What needs to be done: Where a line of the records holds the string "Guide", copy that line.

▬▬▬▬▬▬▬▬▬▬

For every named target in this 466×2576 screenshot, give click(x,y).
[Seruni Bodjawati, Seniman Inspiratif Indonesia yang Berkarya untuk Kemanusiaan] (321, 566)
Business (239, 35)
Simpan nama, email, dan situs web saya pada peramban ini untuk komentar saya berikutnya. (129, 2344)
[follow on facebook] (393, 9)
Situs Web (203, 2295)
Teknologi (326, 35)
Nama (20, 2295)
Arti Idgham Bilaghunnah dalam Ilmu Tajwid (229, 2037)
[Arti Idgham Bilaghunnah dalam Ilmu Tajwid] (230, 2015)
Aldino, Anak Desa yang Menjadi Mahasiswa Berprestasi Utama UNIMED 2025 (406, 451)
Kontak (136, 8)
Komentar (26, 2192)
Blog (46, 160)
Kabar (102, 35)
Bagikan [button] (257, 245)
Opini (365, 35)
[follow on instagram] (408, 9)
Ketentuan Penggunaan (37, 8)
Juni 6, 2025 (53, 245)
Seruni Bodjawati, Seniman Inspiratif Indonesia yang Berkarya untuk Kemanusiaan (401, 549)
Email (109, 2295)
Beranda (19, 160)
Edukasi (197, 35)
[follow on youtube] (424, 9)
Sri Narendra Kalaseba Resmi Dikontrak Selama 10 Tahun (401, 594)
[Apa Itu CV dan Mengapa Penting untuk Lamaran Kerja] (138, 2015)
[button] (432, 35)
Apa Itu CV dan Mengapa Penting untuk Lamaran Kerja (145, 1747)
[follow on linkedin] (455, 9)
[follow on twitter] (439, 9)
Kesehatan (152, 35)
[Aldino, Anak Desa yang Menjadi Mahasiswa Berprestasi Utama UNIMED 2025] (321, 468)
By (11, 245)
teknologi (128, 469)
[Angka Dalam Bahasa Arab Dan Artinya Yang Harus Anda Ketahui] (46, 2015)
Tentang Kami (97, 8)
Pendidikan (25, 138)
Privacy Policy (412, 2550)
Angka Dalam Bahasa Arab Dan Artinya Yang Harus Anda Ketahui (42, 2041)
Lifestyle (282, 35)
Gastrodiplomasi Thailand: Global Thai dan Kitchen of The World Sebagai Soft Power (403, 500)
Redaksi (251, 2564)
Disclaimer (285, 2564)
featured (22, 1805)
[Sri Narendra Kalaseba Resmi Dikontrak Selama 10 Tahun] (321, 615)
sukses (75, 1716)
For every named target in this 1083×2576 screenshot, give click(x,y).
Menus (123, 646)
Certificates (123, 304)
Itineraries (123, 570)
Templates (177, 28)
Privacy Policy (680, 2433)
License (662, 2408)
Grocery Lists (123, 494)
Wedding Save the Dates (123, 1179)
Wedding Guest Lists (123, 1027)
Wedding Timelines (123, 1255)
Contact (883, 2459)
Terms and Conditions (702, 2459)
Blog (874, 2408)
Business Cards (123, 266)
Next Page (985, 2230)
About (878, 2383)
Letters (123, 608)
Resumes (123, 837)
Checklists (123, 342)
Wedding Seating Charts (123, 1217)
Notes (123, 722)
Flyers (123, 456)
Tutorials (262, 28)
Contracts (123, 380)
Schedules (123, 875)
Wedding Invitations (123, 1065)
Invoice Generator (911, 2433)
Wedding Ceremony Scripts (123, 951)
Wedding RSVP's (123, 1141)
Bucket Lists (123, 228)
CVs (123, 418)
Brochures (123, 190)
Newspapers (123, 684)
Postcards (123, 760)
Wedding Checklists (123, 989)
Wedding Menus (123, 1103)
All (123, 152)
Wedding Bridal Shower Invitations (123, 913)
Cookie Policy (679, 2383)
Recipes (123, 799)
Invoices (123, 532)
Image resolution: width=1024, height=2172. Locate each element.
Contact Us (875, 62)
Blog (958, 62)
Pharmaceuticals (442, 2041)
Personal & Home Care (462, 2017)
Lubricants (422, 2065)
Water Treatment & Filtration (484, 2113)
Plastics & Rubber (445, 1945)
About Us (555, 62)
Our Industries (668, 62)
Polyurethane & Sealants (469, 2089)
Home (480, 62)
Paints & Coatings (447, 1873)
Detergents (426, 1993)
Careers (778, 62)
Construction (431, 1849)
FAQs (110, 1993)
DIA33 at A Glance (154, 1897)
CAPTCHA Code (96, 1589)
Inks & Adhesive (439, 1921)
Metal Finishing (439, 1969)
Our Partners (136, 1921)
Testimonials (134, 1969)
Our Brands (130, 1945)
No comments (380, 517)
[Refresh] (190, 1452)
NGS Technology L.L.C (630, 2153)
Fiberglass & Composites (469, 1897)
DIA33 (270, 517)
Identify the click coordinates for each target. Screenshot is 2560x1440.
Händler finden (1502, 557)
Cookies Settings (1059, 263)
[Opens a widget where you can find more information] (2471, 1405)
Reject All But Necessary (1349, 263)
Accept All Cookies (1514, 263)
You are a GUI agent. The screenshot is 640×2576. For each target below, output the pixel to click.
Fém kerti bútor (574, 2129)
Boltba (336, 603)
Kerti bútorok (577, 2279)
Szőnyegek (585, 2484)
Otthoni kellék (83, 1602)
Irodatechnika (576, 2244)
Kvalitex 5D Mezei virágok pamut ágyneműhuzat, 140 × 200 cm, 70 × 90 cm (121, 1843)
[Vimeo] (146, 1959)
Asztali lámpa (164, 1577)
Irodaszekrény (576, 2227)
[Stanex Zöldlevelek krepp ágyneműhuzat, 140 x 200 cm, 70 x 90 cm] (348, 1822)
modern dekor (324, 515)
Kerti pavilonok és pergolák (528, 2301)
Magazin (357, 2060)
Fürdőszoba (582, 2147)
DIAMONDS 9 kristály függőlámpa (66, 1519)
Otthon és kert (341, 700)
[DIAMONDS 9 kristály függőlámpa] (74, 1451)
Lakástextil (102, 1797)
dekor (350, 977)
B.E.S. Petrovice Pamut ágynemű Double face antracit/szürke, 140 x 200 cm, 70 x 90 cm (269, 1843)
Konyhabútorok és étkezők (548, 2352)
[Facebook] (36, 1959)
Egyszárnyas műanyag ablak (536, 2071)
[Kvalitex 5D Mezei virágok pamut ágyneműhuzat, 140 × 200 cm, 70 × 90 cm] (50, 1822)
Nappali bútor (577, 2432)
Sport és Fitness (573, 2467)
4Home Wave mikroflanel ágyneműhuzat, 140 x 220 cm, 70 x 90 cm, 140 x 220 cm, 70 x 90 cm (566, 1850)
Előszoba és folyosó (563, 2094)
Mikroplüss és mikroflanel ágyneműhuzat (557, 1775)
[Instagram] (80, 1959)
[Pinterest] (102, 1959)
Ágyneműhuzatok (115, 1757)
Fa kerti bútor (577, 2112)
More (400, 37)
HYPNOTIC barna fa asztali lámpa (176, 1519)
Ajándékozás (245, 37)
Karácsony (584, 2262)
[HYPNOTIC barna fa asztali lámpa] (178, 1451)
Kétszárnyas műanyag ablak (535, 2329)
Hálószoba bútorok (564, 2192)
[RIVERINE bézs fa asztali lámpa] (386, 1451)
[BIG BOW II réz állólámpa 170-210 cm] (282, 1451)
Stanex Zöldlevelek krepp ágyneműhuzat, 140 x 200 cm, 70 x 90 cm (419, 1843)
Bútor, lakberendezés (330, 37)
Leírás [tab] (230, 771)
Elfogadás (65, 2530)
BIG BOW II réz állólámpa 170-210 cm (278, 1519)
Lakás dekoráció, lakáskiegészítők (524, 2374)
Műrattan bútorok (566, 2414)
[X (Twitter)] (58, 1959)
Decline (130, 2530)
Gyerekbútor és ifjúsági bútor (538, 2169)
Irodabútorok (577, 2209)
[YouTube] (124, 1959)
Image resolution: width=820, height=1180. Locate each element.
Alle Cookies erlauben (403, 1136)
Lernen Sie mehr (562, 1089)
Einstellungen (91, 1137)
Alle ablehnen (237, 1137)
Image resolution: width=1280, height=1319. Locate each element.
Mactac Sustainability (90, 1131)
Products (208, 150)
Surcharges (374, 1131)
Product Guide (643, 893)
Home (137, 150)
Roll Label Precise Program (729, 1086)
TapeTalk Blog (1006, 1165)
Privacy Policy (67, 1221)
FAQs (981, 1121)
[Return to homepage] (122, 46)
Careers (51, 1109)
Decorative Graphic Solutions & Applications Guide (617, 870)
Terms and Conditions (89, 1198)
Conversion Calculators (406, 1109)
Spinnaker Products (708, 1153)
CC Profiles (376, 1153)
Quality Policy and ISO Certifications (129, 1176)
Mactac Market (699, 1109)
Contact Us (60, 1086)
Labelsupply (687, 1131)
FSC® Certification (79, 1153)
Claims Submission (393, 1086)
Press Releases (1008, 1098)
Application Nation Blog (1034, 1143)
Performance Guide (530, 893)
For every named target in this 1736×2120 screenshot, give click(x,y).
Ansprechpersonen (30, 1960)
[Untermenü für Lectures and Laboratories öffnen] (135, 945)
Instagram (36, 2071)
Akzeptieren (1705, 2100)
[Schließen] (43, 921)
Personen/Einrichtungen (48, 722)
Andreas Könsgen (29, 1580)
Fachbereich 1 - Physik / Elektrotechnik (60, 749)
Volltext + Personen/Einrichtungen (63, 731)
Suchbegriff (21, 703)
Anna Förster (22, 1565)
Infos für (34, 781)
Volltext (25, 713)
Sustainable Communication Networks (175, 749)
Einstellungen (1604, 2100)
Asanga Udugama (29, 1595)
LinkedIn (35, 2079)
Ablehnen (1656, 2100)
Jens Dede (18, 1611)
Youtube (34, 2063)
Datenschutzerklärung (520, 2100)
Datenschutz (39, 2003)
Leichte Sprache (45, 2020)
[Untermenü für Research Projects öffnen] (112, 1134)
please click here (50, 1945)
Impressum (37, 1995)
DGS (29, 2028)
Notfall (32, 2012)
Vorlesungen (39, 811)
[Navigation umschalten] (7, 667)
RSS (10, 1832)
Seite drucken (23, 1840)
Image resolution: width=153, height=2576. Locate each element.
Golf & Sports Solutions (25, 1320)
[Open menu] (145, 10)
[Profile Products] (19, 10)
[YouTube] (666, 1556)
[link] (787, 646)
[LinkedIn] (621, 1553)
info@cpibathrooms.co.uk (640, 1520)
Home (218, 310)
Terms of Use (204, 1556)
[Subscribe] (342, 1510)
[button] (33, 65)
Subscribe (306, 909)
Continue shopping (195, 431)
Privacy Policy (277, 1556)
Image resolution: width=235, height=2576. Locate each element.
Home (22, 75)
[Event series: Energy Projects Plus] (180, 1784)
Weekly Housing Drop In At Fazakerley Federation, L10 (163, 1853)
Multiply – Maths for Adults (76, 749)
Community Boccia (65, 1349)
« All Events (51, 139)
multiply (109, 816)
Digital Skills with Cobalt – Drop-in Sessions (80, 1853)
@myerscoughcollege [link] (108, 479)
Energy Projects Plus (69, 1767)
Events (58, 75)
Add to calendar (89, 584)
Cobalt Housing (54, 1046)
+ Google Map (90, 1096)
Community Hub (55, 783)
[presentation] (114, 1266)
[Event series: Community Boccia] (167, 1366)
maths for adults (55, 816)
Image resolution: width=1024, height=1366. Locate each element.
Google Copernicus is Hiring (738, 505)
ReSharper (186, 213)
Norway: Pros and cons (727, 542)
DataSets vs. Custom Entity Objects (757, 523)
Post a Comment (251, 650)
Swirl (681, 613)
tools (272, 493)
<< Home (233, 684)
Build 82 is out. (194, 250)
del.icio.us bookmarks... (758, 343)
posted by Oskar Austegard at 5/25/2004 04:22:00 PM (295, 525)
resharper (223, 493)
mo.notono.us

▬▬▬▬▬▬▬▬▬▬

Solution for this problem:
Product Guide (643, 893)
Decorative Graphic Solutions & Applications Guide (617, 870)
Performance Guide (530, 893)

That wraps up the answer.